- ASSIGNMENT:
Every line of the entries below that carries the string "agent" should be copied.

Collected data entries:
________________
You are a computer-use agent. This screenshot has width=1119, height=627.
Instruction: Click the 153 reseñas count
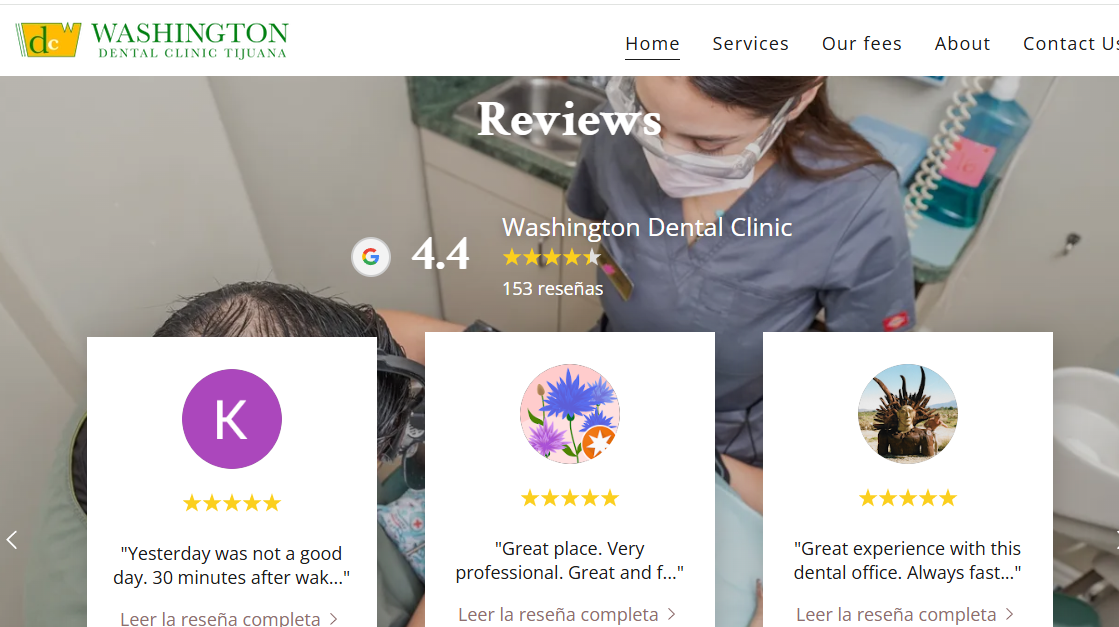(552, 289)
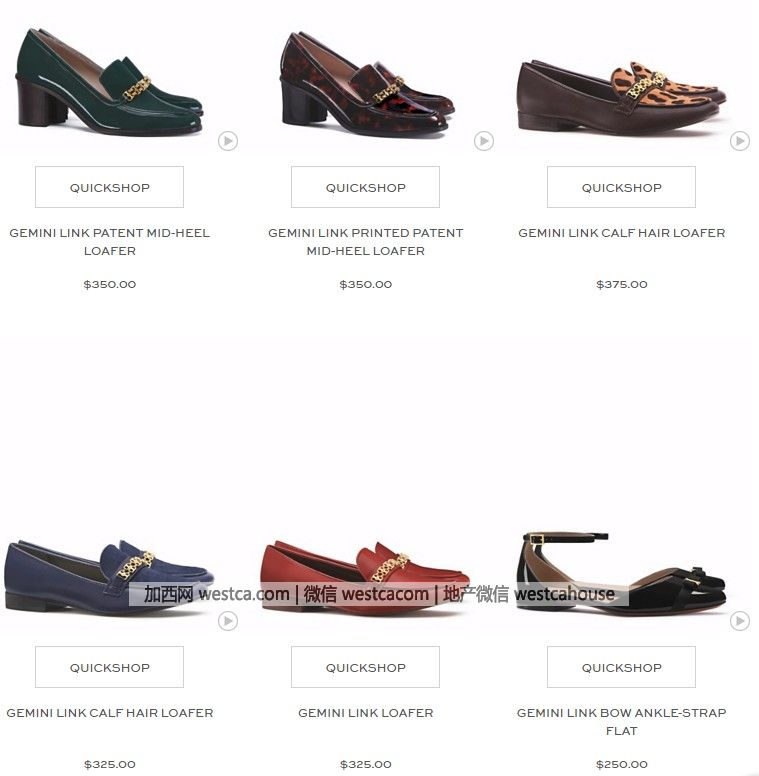Select the black ankle-strap flat image
The height and width of the screenshot is (776, 759).
coord(621,572)
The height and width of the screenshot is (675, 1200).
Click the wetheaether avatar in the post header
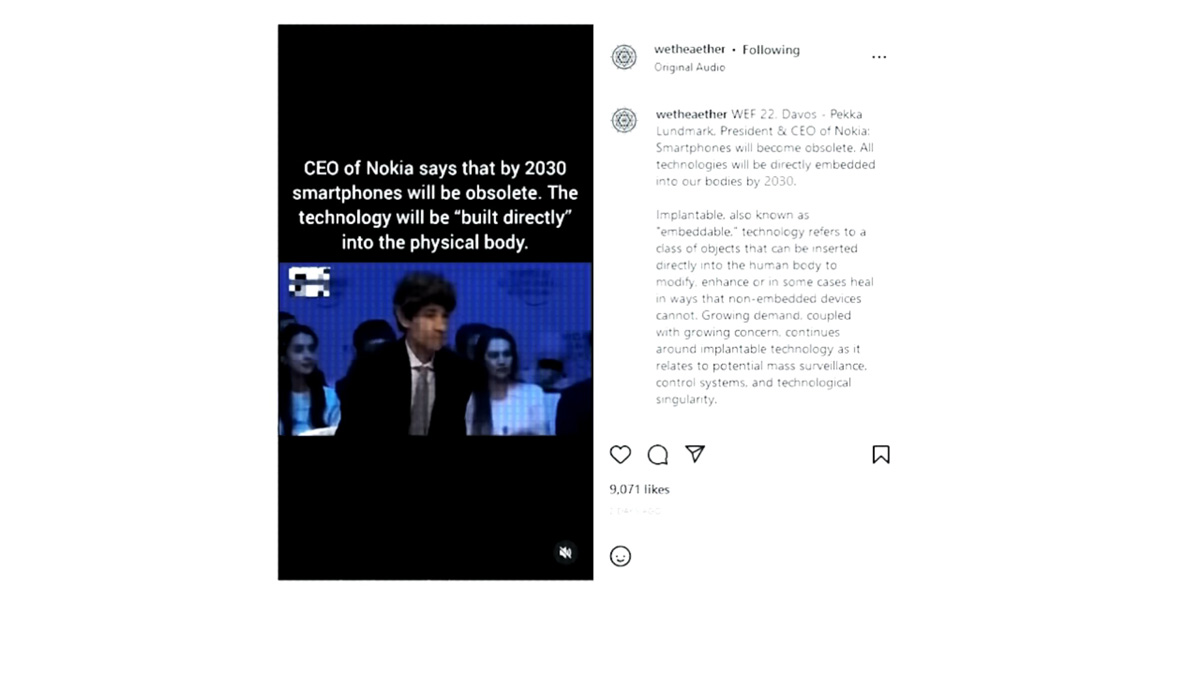624,57
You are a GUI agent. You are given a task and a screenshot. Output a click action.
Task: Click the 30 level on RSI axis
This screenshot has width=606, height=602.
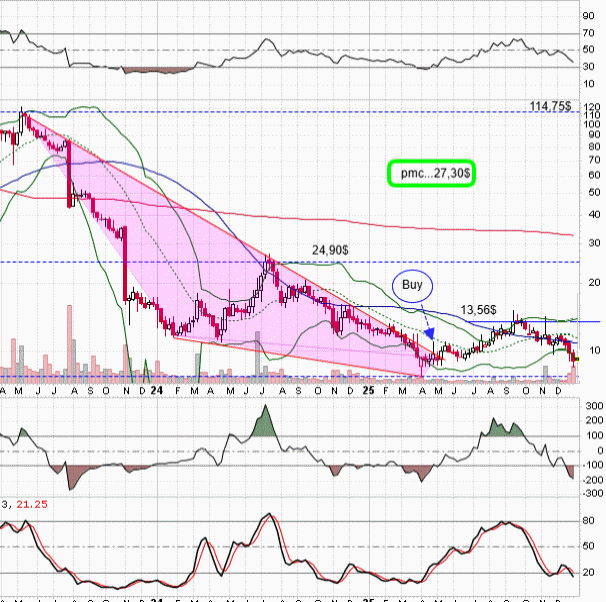pos(590,67)
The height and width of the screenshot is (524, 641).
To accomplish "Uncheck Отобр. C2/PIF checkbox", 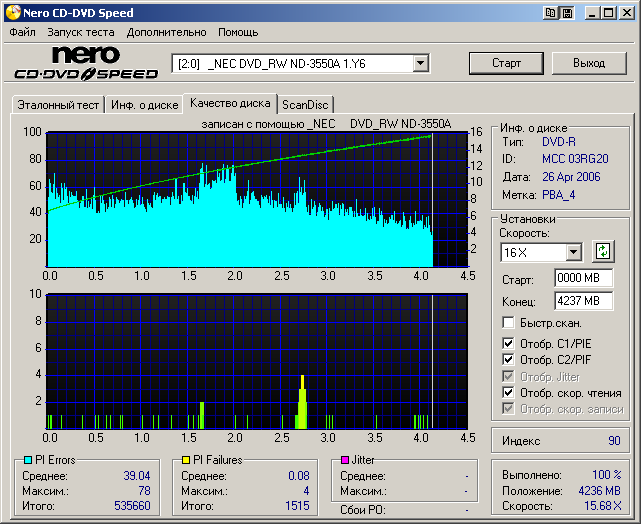I will [508, 360].
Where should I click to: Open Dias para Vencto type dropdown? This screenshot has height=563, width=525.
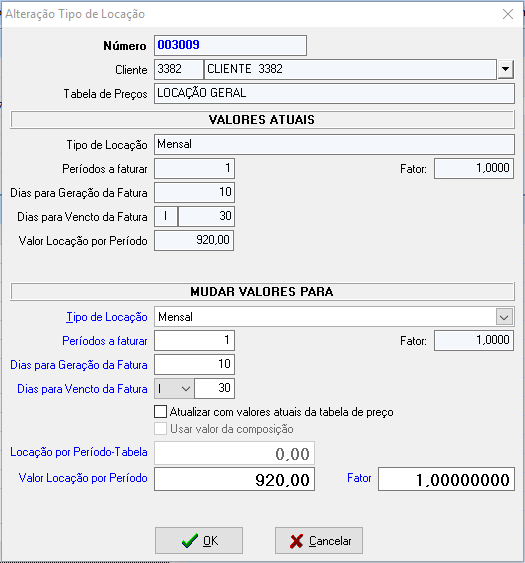(174, 388)
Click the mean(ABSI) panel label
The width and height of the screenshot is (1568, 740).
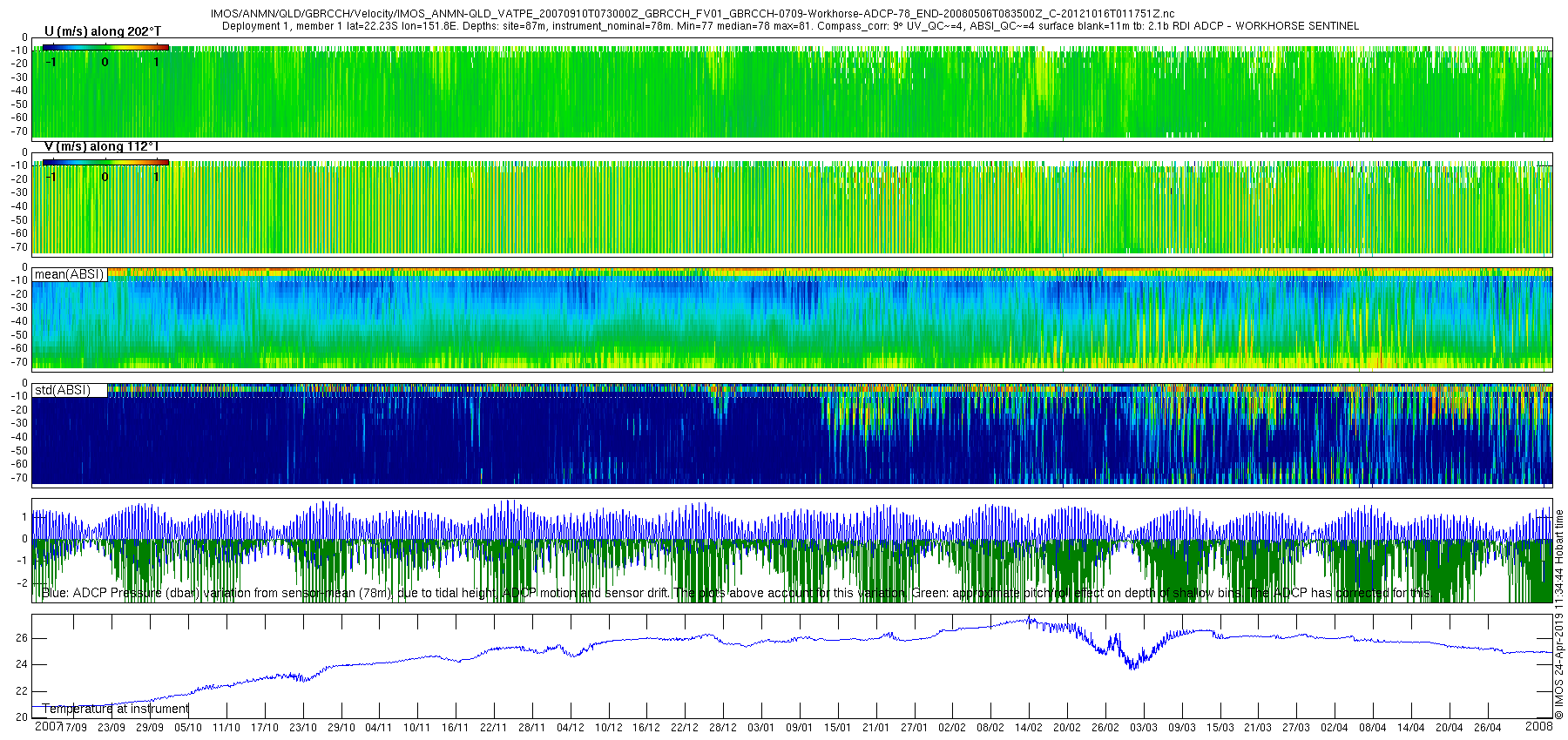coord(69,274)
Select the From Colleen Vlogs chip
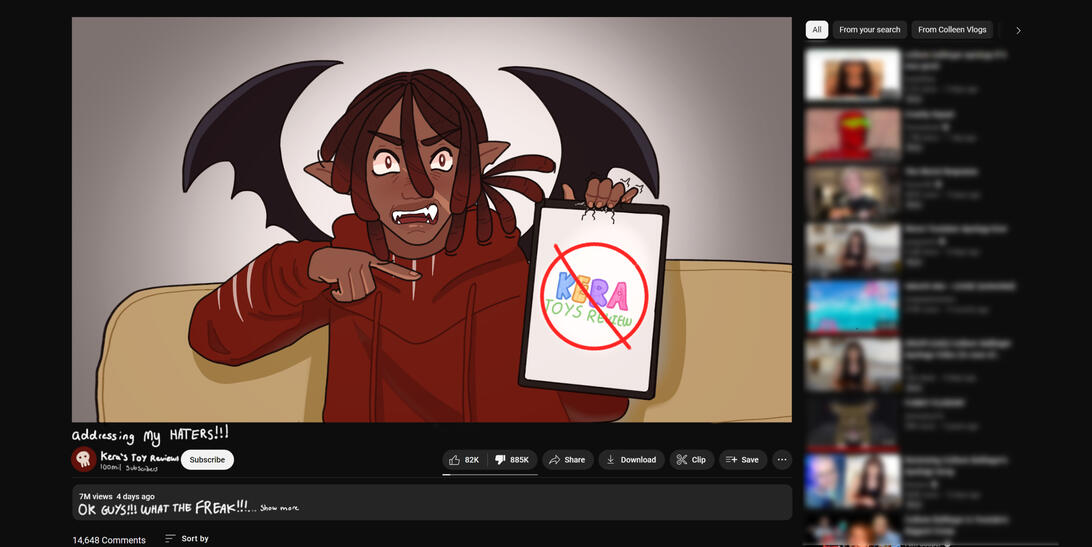 tap(951, 30)
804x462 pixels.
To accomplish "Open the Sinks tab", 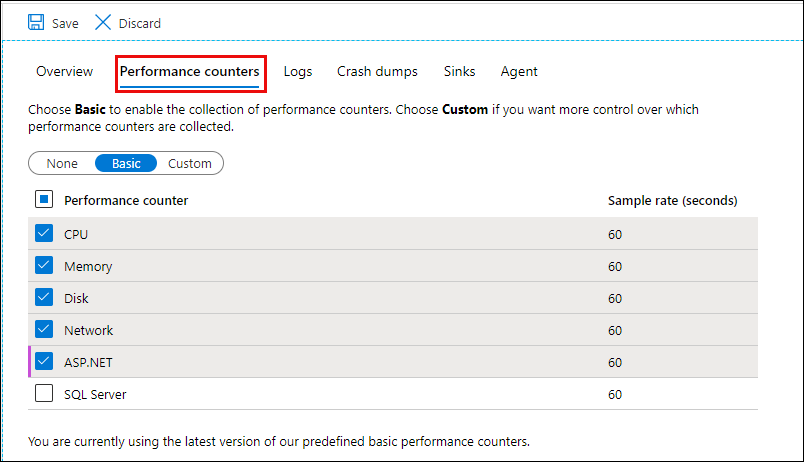I will point(460,72).
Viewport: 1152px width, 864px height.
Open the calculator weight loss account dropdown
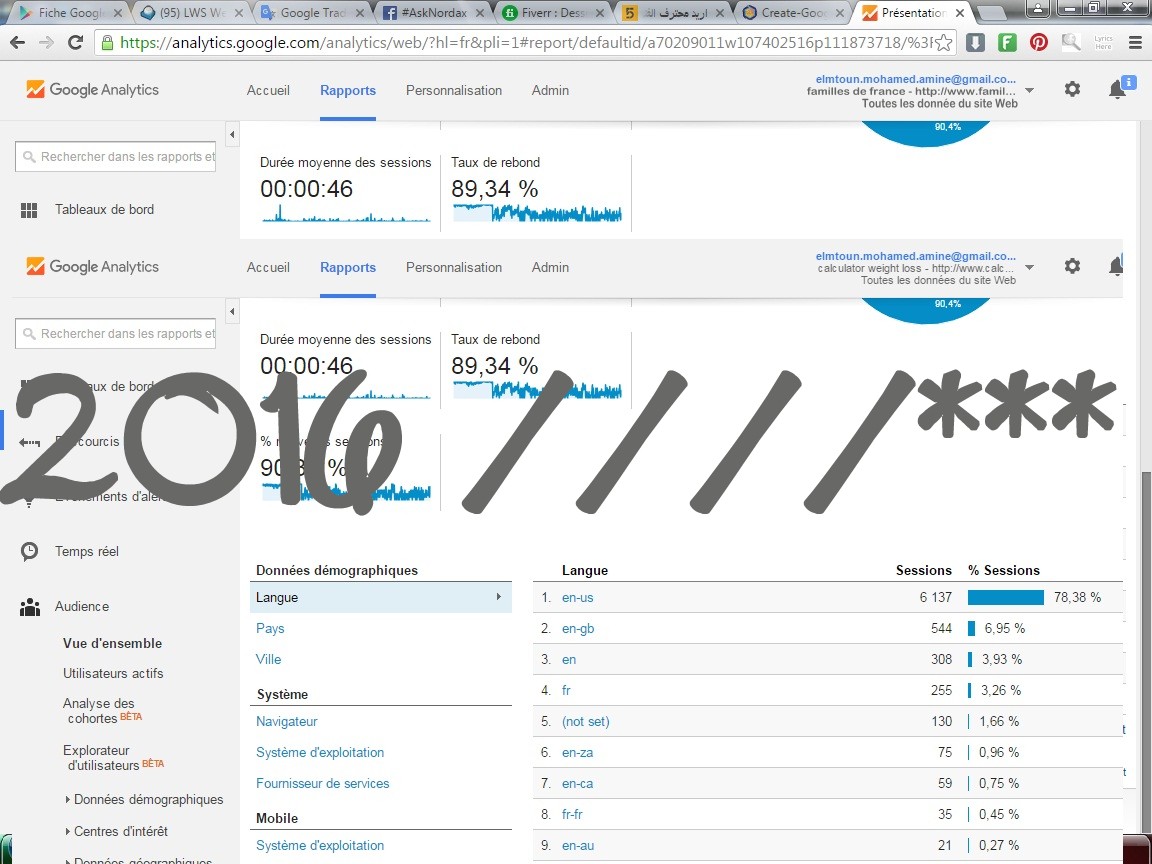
________________
- SOLUTION TO THE PROBLEM:
You are a computer-use agent. This screenshot has width=1119, height=627.
You are a GUI agent. You are given a task and a screenshot. Output a click action.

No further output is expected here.